Debian stretch (glibc 2.24)

=# select version();
                                                             version                                                              
----------------------------------------------------------------------------------------------------------------------------------
 PostgreSQL 10.5 (Debian 10.5-1.pgdg90+1) on x86_64-pc-linux-gnu, compiled by gcc (Debian 6.3.0-18+deb9u1) 6.3.0 20170516, 64-bit
(1 row)

=# show lc_collate ;
 lc_collate  
-------------
 en_US.UTF-8
(1 row)

=# SELECT * FROM (values ('a'), ('$a'), ('a$'), ('b'), ('$b'), ('b$'), ('A'), ('B'))
   AS l(x) ORDER BY x ;
 x  
----
 a
 $a
 a$
 A
 b
 $b
 b$
 B
(6 rows)

ArchLinux (glibc 2.28):

=# select version();
                                   version                                   
-----------------------------------------------------------------------------
 PostgreSQL 10.5 on x86_64-pc-linux-gnu, compiled by gcc (GCC) 8.2.0, 64-bit
(1 row)

=# show lc_collate;
 lc_collate  
-------------
 en_US.UTF-8
(1 row)

=# SELECT * FROM (values ('a'), ('$a'), ('a$'), ('b'), ('$b'), ('b$'), ('A'), ('B'))
   AS l(x) ORDER BY x ;
 x  
----
 $a
 $b
 a
 A
 a$
 b
 B
 b$
(6 rows)

The changes are not limited to UTF-8 locales. The above differences also occur with LATIN9 encoding and lc_collate = 'fr_FR.iso885915@euro', for instance. Here’s an even simpler query showing other non-alphabetic characters giving different comparison results across versions:

Debian stretch (glibc 2.24)

=# SELECT * FROM (values ('"0102"'), ('0102')) AS x(x)
   ORDER BY x;
   x    
--------
 0102
 "0102"
(2 rows)

ArchLinux (glibc 2.28):

=# SELECT * FROM (values ('"0102"'), ('0102')) AS x(x)
   ORDER BY x;
   x    
--------
 "0102"
 0102
(2 rows)

The above query is one I liked to use to illustrate the difference between FreeBSD and Linux/glibc. The en_US collation in FreeBSD 11 used to give opposite results on this than glibc, but now it turns out that the new glibc gives the same results…

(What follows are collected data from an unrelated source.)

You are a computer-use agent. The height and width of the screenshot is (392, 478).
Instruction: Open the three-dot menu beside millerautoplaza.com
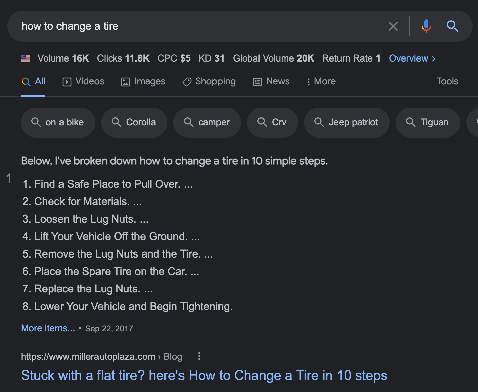coord(199,356)
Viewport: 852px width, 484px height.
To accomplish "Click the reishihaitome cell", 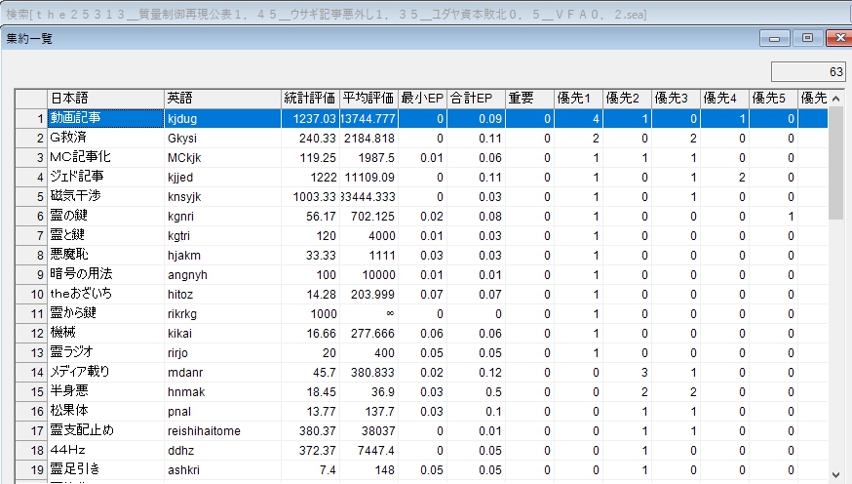I will [x=222, y=430].
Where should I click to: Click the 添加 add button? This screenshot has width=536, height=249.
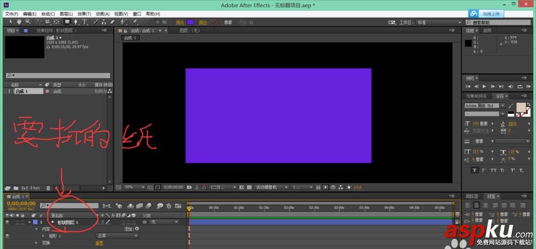point(132,229)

Of course people generally don’t upgrade libc on their own initiative, it happens as part of a system upgrade. Whether that system upgrade includes a Postgres upgrade, and whether it includes a dump/reload or database-wide REINDEXes, that remains to be checked by administrators. pg_upgrade does not reindex automatically nor mentions the need to reindex in that particular situation.

As of this writing, only “bleeding edge” distros like ArchLinux already ship glibc 2.28. For Fedora it’s scheduled for October 30, 2018; Debian has 2.27-5 in testing, and Ubuntu “cosmic” (18.10) has 2.27-3.

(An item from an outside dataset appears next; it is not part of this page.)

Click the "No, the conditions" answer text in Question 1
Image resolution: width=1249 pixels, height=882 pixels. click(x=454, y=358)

In any case, Linux users, you certainly want to check if your databases are concerned by these collation updates, and if yes, watch out for when glibc 2.28 is landing on your systems and prepare an upgrade scenario to avoid any risk of data corruption!

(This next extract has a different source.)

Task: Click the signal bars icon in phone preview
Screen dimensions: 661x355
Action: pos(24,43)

To know which collations each database use by default:

 SELECT datname, datcollate FROM pg_database;

To know which collations are in use in indexes (to run in each database):

SELECT distinct collname FROM pg_collation JOIN
  (SELECT regexp_split_to_table(n::text,' ')::oid  AS o
    FROM (SELECT distinct indcollation AS n FROM pg_index) AS a) AS b on o=oid
 -- WHERE collprovider <> 'i'
;

Uncomment the last line with Postgres 10 or newer to filter out ICU collations if needed (ICU collations are not concerned with glibc upgrades).